When it was a race between a middling neoliberal and a neofascist buffoon, the way a certain sort of leftist with a social media presence chose to demonstrate their enviable, contrarian wisdom was to deride the former — while not endorsing the latter, mind you, but — for engaging in McCarthyist “red-baiting” against a right-wing authoritarian. It was accepted as self-evidently false, and laughably so, that the right-wing authoritarian in Moscow would seek to swing the U.S. election to an ally. Those positing that there was, in fact, something to the claim that the Russian state hacked the DNC (and selectively leaked what it found on behalf of the new Republican president) were either naively or cynically falling for a line put forward by shadowy and unelected Deep State operatives; leave it to liberals, the savvy leftist blogged, to find a way to side with the establishment against a billionaire.
Donald J. Trump defeating Hillary Clinton in the Electoral College, if not the popular vote, presented a new challenge: How to continue shitting on liberals as the most problematic threat, post November 8, at a time when an unhinged billionaire is about to get the nuclear launch codes? Glenn Greenwald of The Intercept’s approach: Keep acting like the (U.S.) Deep State that couldn’t stop Trump’s win is — I’m no supporter, but — seeking to undermine the legitimacy of a democratically elected leader, as (don’t you know) it’s done many times before, abroad. In this telling, news of Russian intervention continues to be self-evidently #FakeNews pushed by a media elite with known ties to The Agency, and the take serves a dual function: validating the absurd nonsense pushed during the election by Greenwald and his quasi-left fellow travelers, from Rania Khalek to Michael Tracey, that Trump was, relative to Killary, the candidate of peace — the man who, say what you will, didn’t want to start World War III on behalf of Jabhat al-Nusra.

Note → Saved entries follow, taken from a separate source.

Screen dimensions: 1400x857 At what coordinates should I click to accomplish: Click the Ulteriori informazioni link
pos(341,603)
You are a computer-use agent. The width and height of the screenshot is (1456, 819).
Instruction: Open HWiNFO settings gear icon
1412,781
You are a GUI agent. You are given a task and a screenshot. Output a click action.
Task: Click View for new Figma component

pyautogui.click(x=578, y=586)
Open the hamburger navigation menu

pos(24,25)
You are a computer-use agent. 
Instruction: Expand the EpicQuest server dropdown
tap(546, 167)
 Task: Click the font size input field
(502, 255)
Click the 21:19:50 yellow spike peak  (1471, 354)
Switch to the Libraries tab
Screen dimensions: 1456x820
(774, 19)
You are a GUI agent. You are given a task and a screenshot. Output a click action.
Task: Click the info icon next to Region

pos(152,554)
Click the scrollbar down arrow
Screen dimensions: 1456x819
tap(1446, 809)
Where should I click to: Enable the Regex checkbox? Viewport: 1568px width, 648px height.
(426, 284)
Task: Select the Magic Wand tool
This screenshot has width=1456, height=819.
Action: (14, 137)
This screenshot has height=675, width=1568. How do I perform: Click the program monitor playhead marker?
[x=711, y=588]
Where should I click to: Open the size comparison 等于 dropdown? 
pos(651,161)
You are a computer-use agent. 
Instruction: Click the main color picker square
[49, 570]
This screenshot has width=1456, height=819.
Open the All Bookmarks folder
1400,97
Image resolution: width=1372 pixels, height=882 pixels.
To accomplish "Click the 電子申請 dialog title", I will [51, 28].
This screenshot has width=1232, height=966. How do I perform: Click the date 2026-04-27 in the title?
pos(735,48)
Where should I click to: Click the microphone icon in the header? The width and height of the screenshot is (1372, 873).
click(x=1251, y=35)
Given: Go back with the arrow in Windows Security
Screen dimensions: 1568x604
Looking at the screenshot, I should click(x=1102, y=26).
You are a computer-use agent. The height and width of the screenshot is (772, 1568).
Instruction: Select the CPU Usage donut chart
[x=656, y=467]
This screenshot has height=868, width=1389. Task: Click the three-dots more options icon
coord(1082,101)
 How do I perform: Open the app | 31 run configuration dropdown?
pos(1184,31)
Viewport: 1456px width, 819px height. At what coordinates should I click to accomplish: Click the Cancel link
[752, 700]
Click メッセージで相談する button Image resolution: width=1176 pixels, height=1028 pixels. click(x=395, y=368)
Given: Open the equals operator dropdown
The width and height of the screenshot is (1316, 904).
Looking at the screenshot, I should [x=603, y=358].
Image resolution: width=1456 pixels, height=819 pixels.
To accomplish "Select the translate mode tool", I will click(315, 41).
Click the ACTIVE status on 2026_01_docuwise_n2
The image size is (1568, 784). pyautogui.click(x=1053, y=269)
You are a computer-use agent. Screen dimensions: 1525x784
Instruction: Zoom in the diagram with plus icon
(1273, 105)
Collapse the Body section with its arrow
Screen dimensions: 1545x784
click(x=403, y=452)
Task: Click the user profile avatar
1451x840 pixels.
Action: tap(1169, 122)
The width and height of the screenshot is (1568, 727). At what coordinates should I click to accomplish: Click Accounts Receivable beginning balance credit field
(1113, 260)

Key to the argument that Trump is Salvador Allende and liberals (eyeroll) are being liberals (spit) by noting the CIA’s assessment Russia intervened in the U.S. election on the new president’s behalf is: ignoring the fact that 16 other U.S. intelligence agencies and the FBI believe it did too, disagreement coming only on the question of whether the obviously selective leaks that had an obviously partisan impact were explicitly designed to help the man that, as one Russian communist told me, the entire Russian state media was promoting as the globe’s salvation. Greenwald, for instance, along with the boys of Fairness and Accuracy in Reporting, have long posited that there’s nothing to this hacking stuff; “neither the FBI nor the CIA is on board, at least publicly” blogger Ben Norton wrote last summer, lamenting coverage of the “Russia Hack Conspiracy.”